The three of them were hovering at the concierge desk, Jack and Morrigan still in pyjamas and Kedgeree in his usual pink tartan uniform with the gold-embroidered pocket square, despite the Deucalion having been closed for nearly a week. Jupiter had offered paid time off during the closure to anyone who wanted it, but some of the staff said they preferred to stay and keep busy, and others – like Kedgeree and Frank – lived at the Deucalion anyway, and had nowhere else to go. Kedgeree still had plenty of work to fill his days, though it was mostly taking messages for Jupiter and fielding complaints about the closure.
‘What, they’re letting people inside Proudfoot House?’ said Morrigan. She could immediately think of at least twelve reasons why that was a terrible idea. ‘Are they mad? There are dragons in there! And explosions. And … Hawthorne, sometimes.’
‘Goodness no, not inside the house. Just the grounds. Well, just the front drive, really. Can’t let people near the Whinging Woods – they’d be bored to death. But even so –’ (he paused for a mouthful of much-too-hot coffee, spat it into a potted plant, and stuck out his scalded tongue to frantically wave cool air over it) ‘– outfiderv in Wunfoc? Unhearb of! And looh ah thif!’
He pulled out a stack of newspapers from under his arm and triumphantly slapped them down, one by one, onto the desk. The headlines all said things like, FIREBLOSSOMS RETURN! and ARBOREAL MIRACLE OR ARSON MYSTERY? and BACK FROM THE DEAD: THE NATURAL WUNDERS WE THOUGHT WE’D LOST FOR GOOD.

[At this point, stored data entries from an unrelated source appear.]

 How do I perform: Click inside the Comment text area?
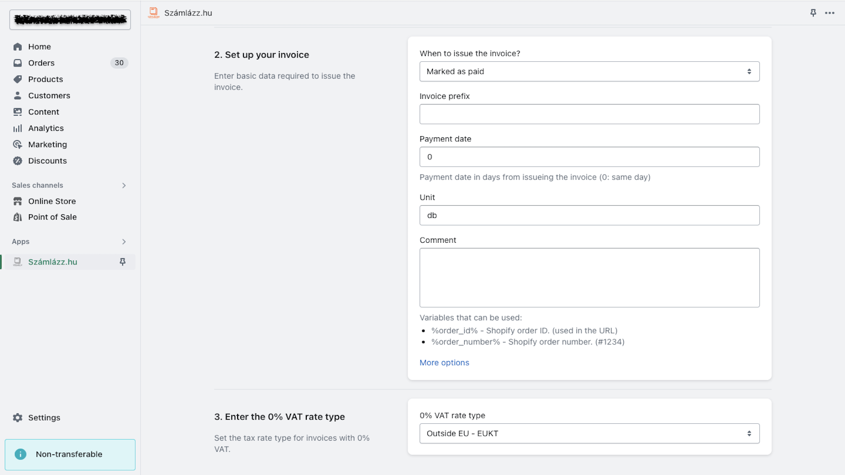click(589, 278)
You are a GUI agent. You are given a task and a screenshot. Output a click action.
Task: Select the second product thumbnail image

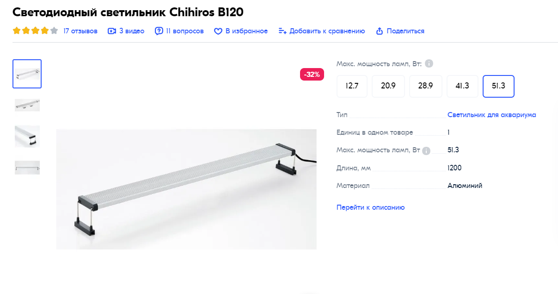(x=27, y=105)
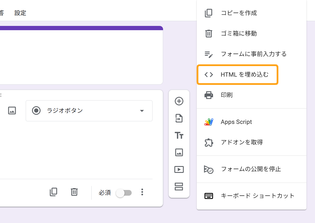The width and height of the screenshot is (315, 223).
Task: Switch to the 設定 tab
Action: [20, 13]
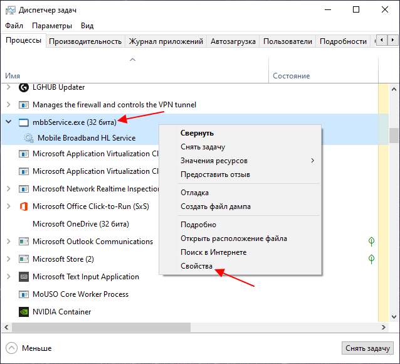The width and height of the screenshot is (400, 364).
Task: Click the Microsoft Text Input Application icon
Action: [24, 277]
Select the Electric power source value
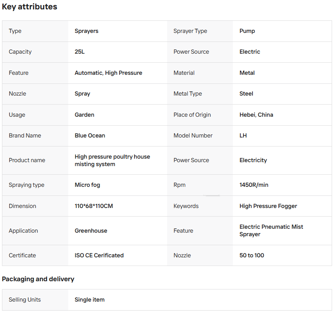 click(250, 52)
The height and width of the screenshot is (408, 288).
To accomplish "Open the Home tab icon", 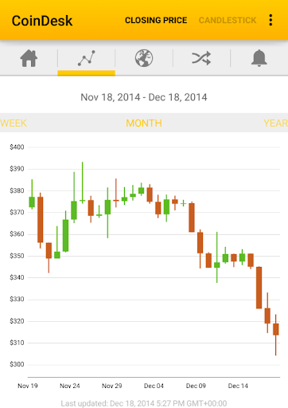I will [x=29, y=58].
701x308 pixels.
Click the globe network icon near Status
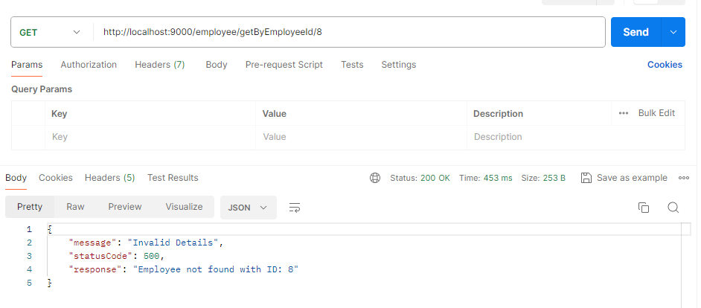tap(375, 178)
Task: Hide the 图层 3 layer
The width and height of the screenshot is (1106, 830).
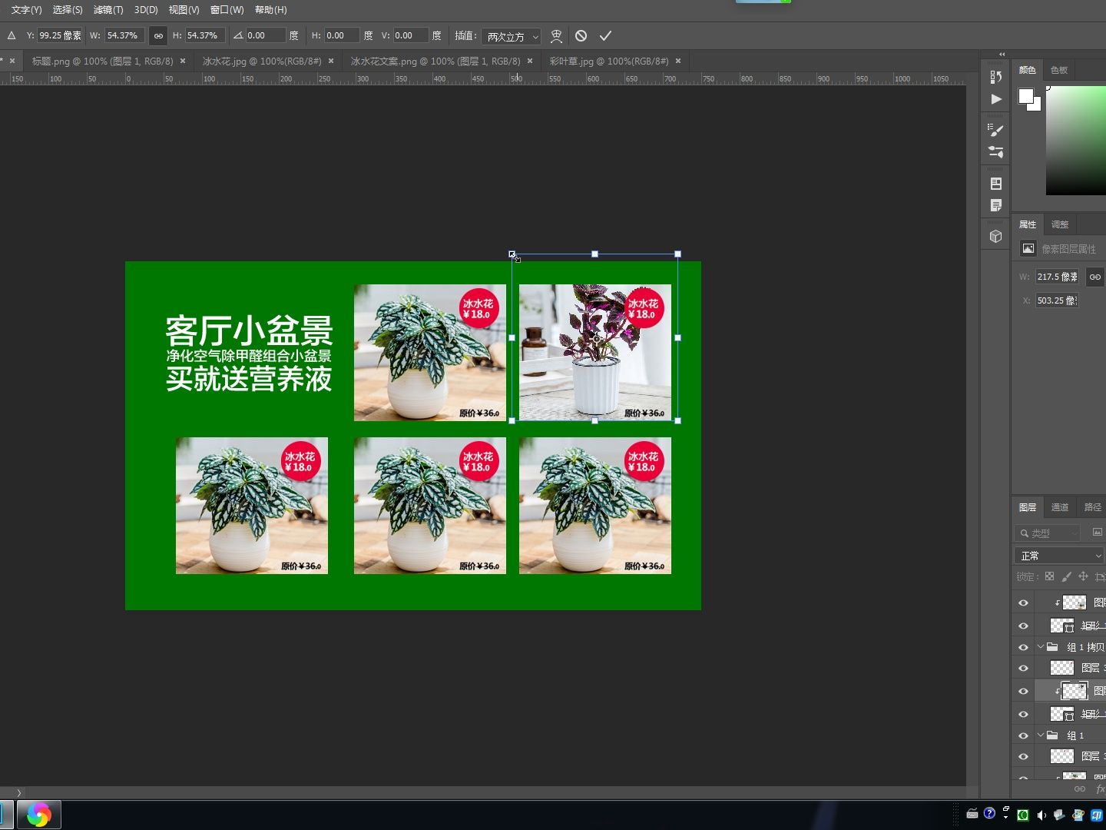Action: [1023, 667]
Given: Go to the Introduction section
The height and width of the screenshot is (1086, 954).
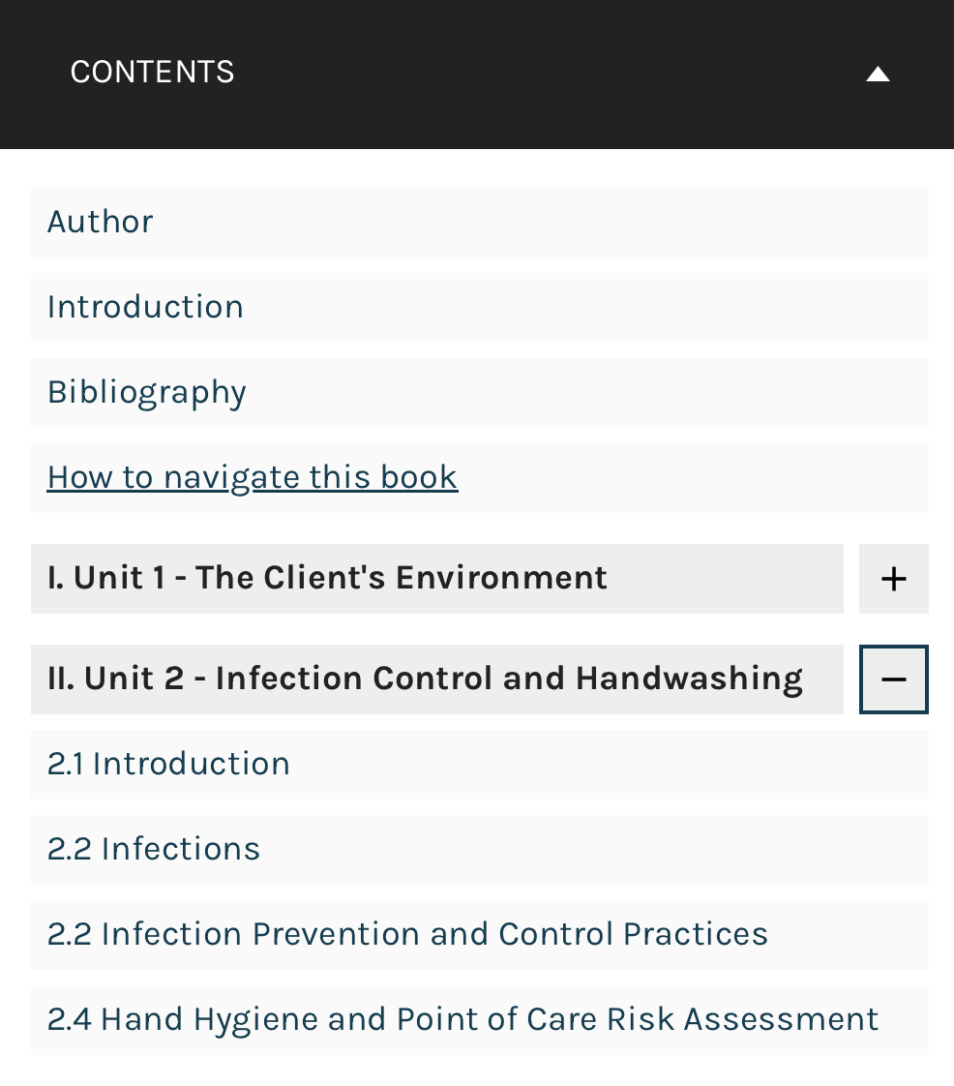Looking at the screenshot, I should click(x=145, y=307).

‘Howwiday Wu if a – ’ang on.’ He paused to drink a cooling mouthful of orange juice. ‘Whew. Holliday Wu is a GENIUS. If anyone noticed your involvement, Mog – or should I say, your spectacular achievement – if any witnesses mentioned you to the papers, none of them are printing it. No mention of you or the Stealth in any of these, and I’ve read them all. Twice.’
Morrigan wasn’t totally surprised she’d managed to fly under the radar – after all, in the chaos, who among the protestors would have noticed a single scholar standing with her hand pressed to a tree, and who could have guessed at what she’d done?
But the Stealth? Even in those moments of shocked silence, no one could have failed to see the entire brigade of Stealth officers that materialised seemingly out of nowhere, swooping in to take control. They’d arrived just in time to take full advantage of the shift in energy, calmly rounding up the bewildered protestors and escorting them off the premises with minimum fuss.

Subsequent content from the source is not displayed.